What is true for the child’s question is also true in cybersecurity, though here the question is “what holds up the computer?” and the answer is “China” and it is China “all the way down” when it comes to components.  China today reportedly has 87% of the global computer and electronics business, and there is no escaping that any computer device you buy, whether a desktop or laptop computer, a tablet, a mobile phone or any gadget linked to the Internet of Things is either made 100% in China or it is full of Chinese made components.

Why should we care about China making our electronics?  There are multiple answers, but the one that should get our immediate attention is cybersecurity.  How can the United States preserve its sovereignty if all its defense systems, government agencies and critical infrastructure rely on China for electronics?

China’s exascale supercomputer

The answer to the little boy’s question in cyber terms is that there is no other available answer. That is, right now there is no alternative to China-sourced electronics.  This means that America’s sovereignty is, factually a potential hostage to China’s political, economic and strategic intentions.
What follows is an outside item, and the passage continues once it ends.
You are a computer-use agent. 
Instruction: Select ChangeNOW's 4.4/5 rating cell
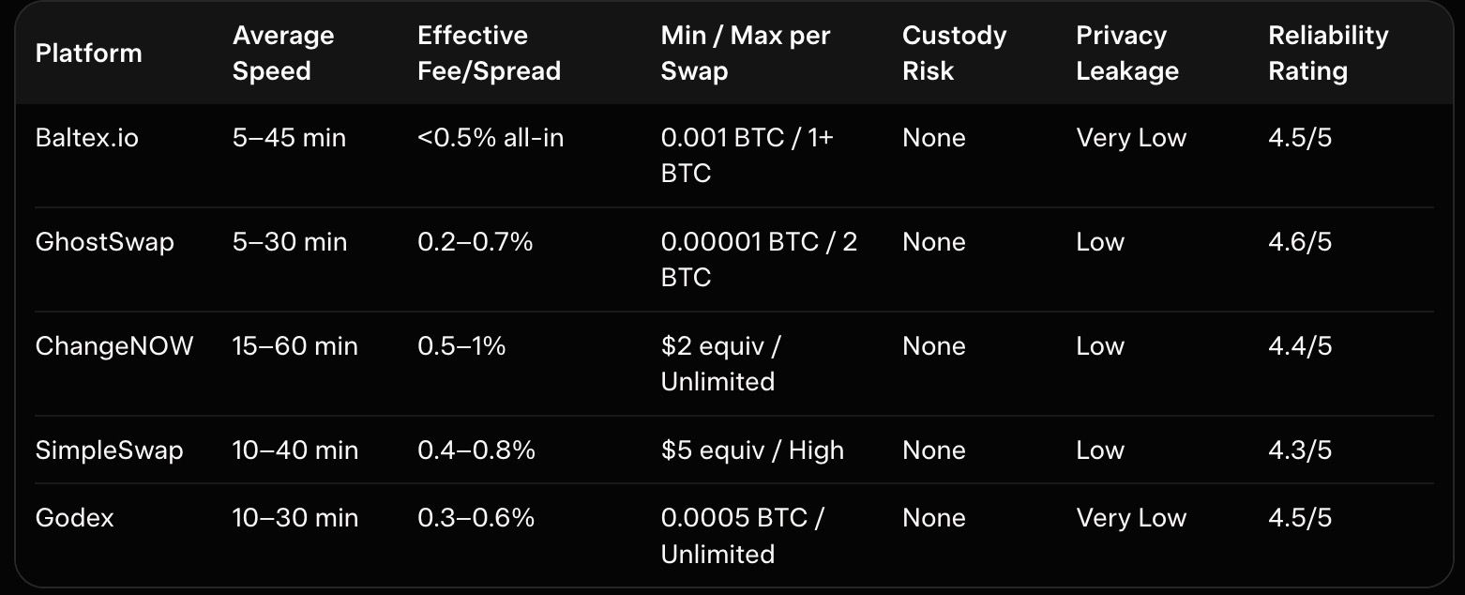[x=1299, y=346]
The only actual counterbalance is that China will not push their advantage too far because their economy needs to generate revenue from the sale of China-sourced electronics.  But that does not mean China won’t try and wring out maximum advantage so long as they can get away with it; and won’t when the time arrives use the full force of their leverage against the United States when there is a clear cut and significant payoff from doing so.  Thus China’s strategy is to increase the competition against the United States by systematically extracting defense information and vital intellectual property (“IP”) so long as the U.S. tolerates China’s doing so.

Thus we have two parts of a larger proposition which are: (1) that China dominates in electronics and there is no alternative and (2) that China will systematically exploit its advantage to gain defense secrets and critical IP, knowing that the U.S. will do very little about it.
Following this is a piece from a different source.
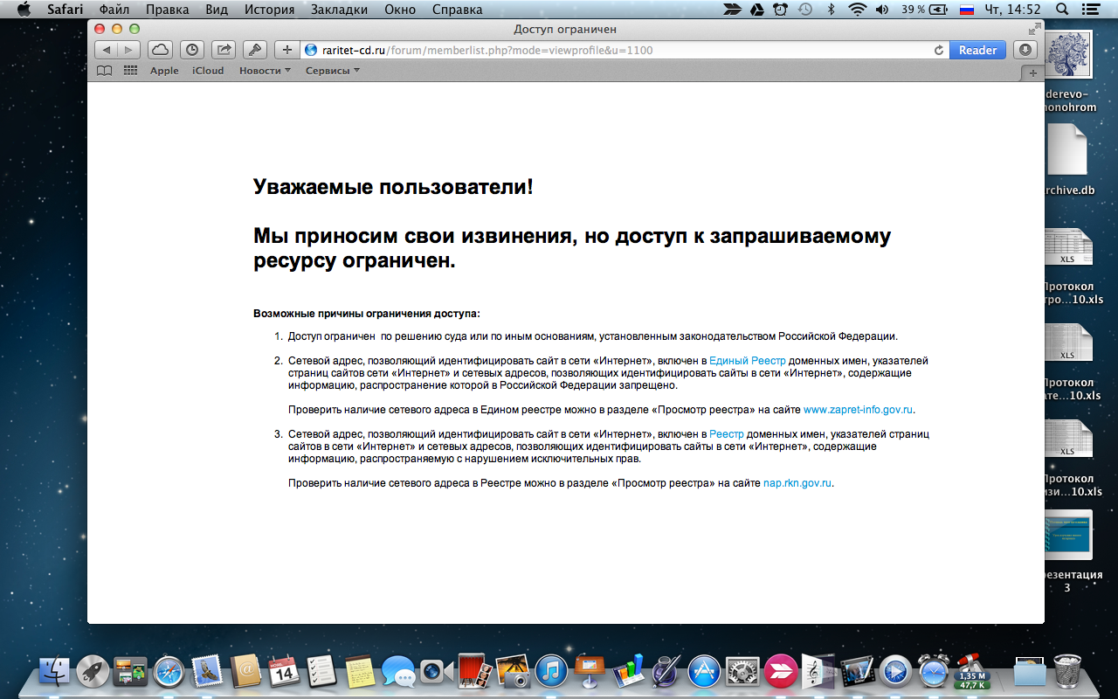This screenshot has width=1118, height=699.
Task: Open the bookmarks book icon
Action: [104, 71]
Washington’s answer to the problem has been to spend billions on cybersecurity –the idea is to make secure already compromised systems.

Logically it is not possible to make compromised systems secure unless you know (a) what the source of the compromise is and (b) that you can keep updating the “fixes” provided fixes are available.
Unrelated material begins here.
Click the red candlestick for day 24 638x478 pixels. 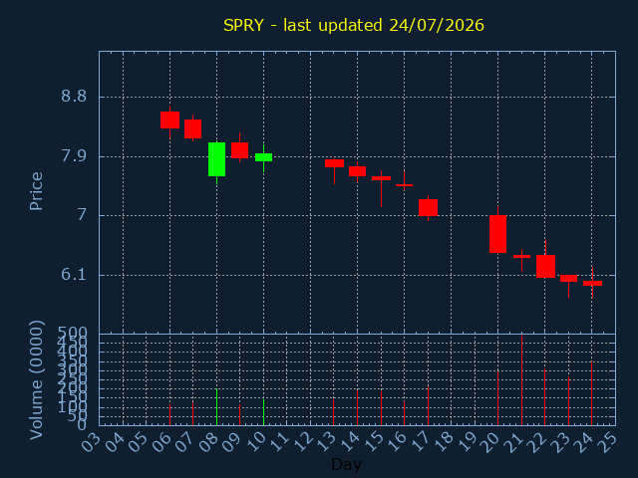tap(592, 283)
Very often it takes time, sometimes years before a vulnerability is understood.  During the time between its actual appearance and its discovery the potential intruder has significant access to computer networks, systems, communications links and databases.  Once it is “fixed” the repair has to be integrated into all systems immediately.  Experience says this is never the case and that “patches” to systems are late in being applied or never are.  Indeed, to put an exclamation point on the problem, the highly vulnerable outdated operating system Windows XP is still used by nuclear submarines, aircraft carriers and sensitive defense systems.  These systems are hard to change out because in many cases the operating systems have been customized to perform certain non-standard tasks and cannot be patched without breaking the mission-purpose of the system.

Not everything has a patch.  There are certain types of hardware, for example that are unfixable. These include hardware-based flash memory system, because flash memory is an inherent and untamable security risk.

Then why is it that the United States has just tried to keep patching up commercial software and hardware?

I do not believe we have been given a proper answer to this question, and security practitioners don’t ask because they want to keep their Mr. Fix-It contracts from the government and private sector flowing.  Thus the huge security industry that has grown up because of poor quality commercial software and hardware depends on an exponentially increasing flow of insecure hardware and software to keep their businesses humming.

On top of the institutional bias to keep things as they are, the Chinese are certainly not the only folks that know how to exploit shoddy software and hardware.  NSA is pretty good at it, as we have learned as Snowden let a lot of the cat out of the bag.  Governments around the world, hackers of all kinds, corporate elites all compete by backdooring computer-related systems of their targets.  Like the computer security vendors and operators, governments and hackers have a vested interest in keeping things as they are.

All of this means the bottom line is that the U.S. is seriously risking its sovereignty should China become more confrontational.  There are many possible triggers for a down-spiral in US-China relations including the South China Sea dispute, Taiwan, North Korea and trade issues (to name just some currently near the top of the list).  Taking the possibility of real confrontation into account, the U.S. should prudently be exploring alternatives at least for vital defense systems and critical infrastructure elements.

What alternatives could be considered, or is it turtles all the way down?  One solution is to throw out commercial hardware altogether and replace it with systems that do not use commercial operating systems or foreign-made hardware and that do not follow standard communications protocols or Internet standards.  In short a completely new, secure system that is unknown to hackers and inaccessible.  

While this sounds like a formidable undertaking, I think the economics for it outweigh what we are spending to little avail on security that does not work.  Think about it, or think about the turtles.